Bursztynowy Rydwan
Jedno z podań głosi, że bursztyny są skamieniałymi łzami Heliad, sióstr Faetona, który był synem boga Słońca. Harald Popkiewicz zainspirowany mityczną historią oraz słonecznym kamieniem, stworzył unikatowy obiekt, który można podziwiać w naszym Muzeum.
Wiosna zawitała do Muzeum Bursztynu, a to za sprawą słonecznego rydwanu autorstwa Haralda Popkiewicza, rozświetlającego Muzeum.
"Rydwan" powstał w 2006 roku. Przez 12 lat był eksponatem wystawy stałej Muzeum Bursztynu w Gdańsku.
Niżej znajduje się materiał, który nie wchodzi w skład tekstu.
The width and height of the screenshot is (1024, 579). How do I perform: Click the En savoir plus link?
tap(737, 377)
Od kwietnia dzieło Haralda Popkiewicza można podziwiać w krakowskim Muzeum Bursztynu.
W czasach, gdy nie potrafiono naukowo wytłumaczyć pochodzenia bursztynu, jego odmienności od innych kamieni – leśnego zapachu, nadzwyczajnej lekkości, niecodziennego koloru – odpowiedzi na nurtujące pytanie szukano w religii oraz podaniach ludowych.
Mitologia grecka próbuje wyjaśnić kwestię pochodzenia bursztynu w micie o Faetonie, śmiertelnym synu Heliosa i nimfy morskiej Klimene. Faeton dorastał w królestwie śmiertelnego Meropsa, męża swej matki, okeanidy. Watpił, że w jego żyłach płynie krew boga słońca. By udowodnić sobie, że jest synem boskiego Heliosa, stanął przed ojcem i poprosił o spełnienie jednego życzenia: pragnął pozwolenia na powożenie słonecznym rydwanem. Helios obiecawszy wcześniej spełnienie życzenia, nie mógł cofnąć danego słowa – zgodził się na niebezpieczną zachciankę Faetona.
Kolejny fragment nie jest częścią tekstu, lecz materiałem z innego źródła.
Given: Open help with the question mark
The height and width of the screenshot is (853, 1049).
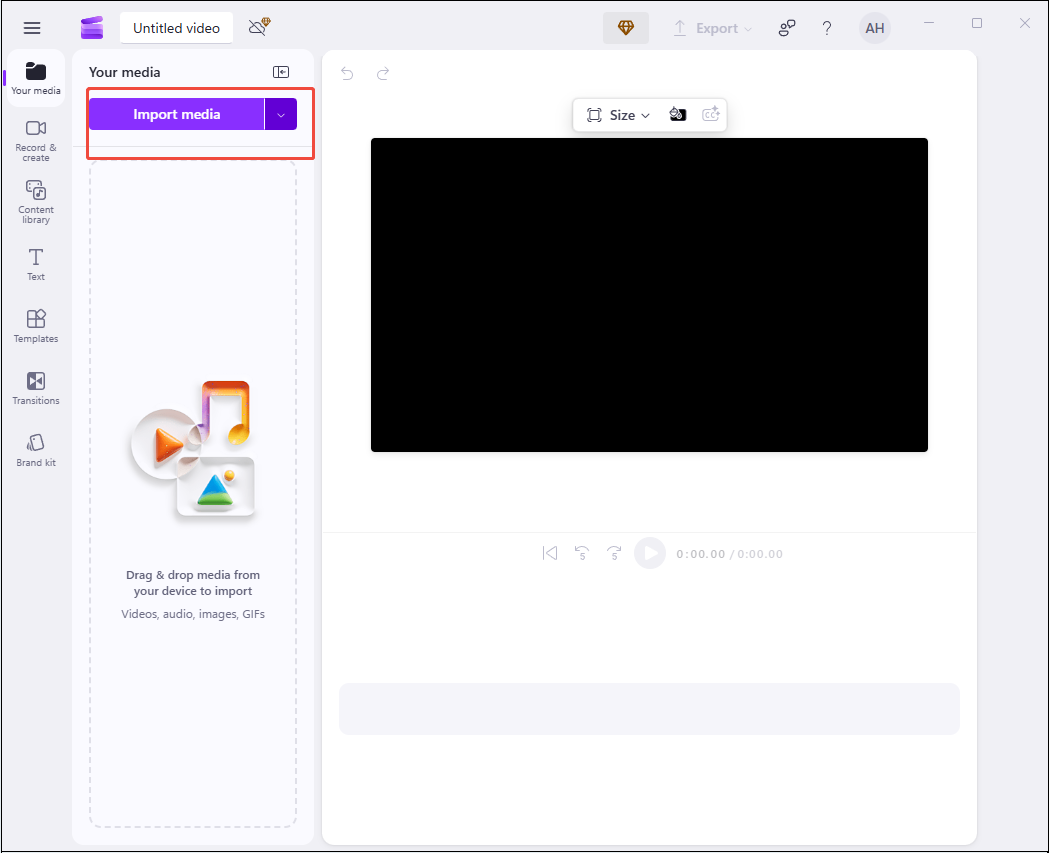Looking at the screenshot, I should click(827, 28).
Synowi słońca brakowało wprawy w powożeniu narowistymi skrzydlatymi końmi ciągnącymi rydwan. Mimo przestróg ojca zjechał ze szlaku wyznaczonego na sklepieniu niebieskim – konie przeraziły sie napiętego łuku Strzelca i zanadto zbliżyły do powierzchni Ziemi, co groziło pożarem nieba i ziemi. Bezradny Helios nie mógł pomóc synowi, nie chciał narażać się na gniew innych bogów. Zeus dla zapobieżenia katastrofie strącił Faetona piorunem, a ten wpadł do rzeki Eridan. Jego siostry Heliady opłakiwały brata tkwiąc nad brzegiem mitycznej rzeki do czasu, gdy bogowie nie ulitowali się nad nimi zamieniając je w topole, a ich łzy w bursztynowe krople.
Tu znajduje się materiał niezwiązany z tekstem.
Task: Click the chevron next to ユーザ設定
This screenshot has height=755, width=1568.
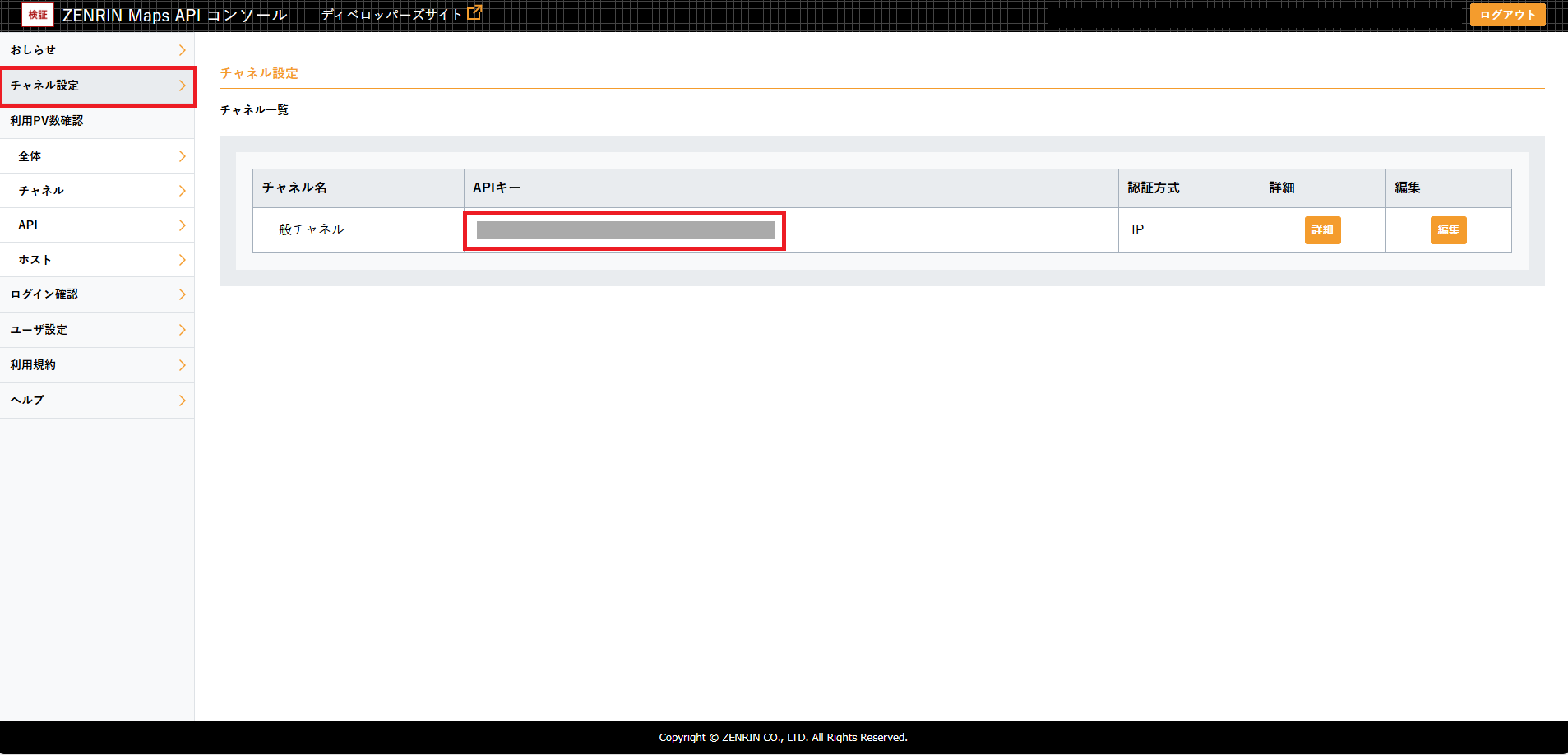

Srebrny rydwan stanowi kunsztowne okucie dla wspaniałej mlecznej bryły bursztynu symbolizującej Słońce. Inspiracje do powstania wozu były podsuwane artyście przez jego synów, będących z wykształcenia archeologami. Były to publikacje dotyczące miniatur rytualnych wozów z epoki brązu, odkrytych na terenie północnej Europy. Wół ciągnący mityczny wóz został wykonany z kawałka czarnego dębu znalezionego na plaży w Mikoszewie, a następnie został zaimpregnowany pszczelim woskiem. Sylwetka wołu przypomina naskalne malunki sprzed tysięcy lat. Może ów wół jest nawiązaniem do świętych krów zamieszkujących Trynakrię, wyspę Heliosa wspomnianą w homerowskiej "Odysei"?
Harald Popkiewicz jest jednym z najbardziej rozpoznawalnych polskich bursztynników. Naturalne kształty bursztynu już od 1973 roku inspirują artystę do tworzenia ciekawych form przestrzennych w srebrze i bursztynie. Od początku XX wieku bursztynową pasję ojca dzielą Eryk i Olaf Popkiewiczowie.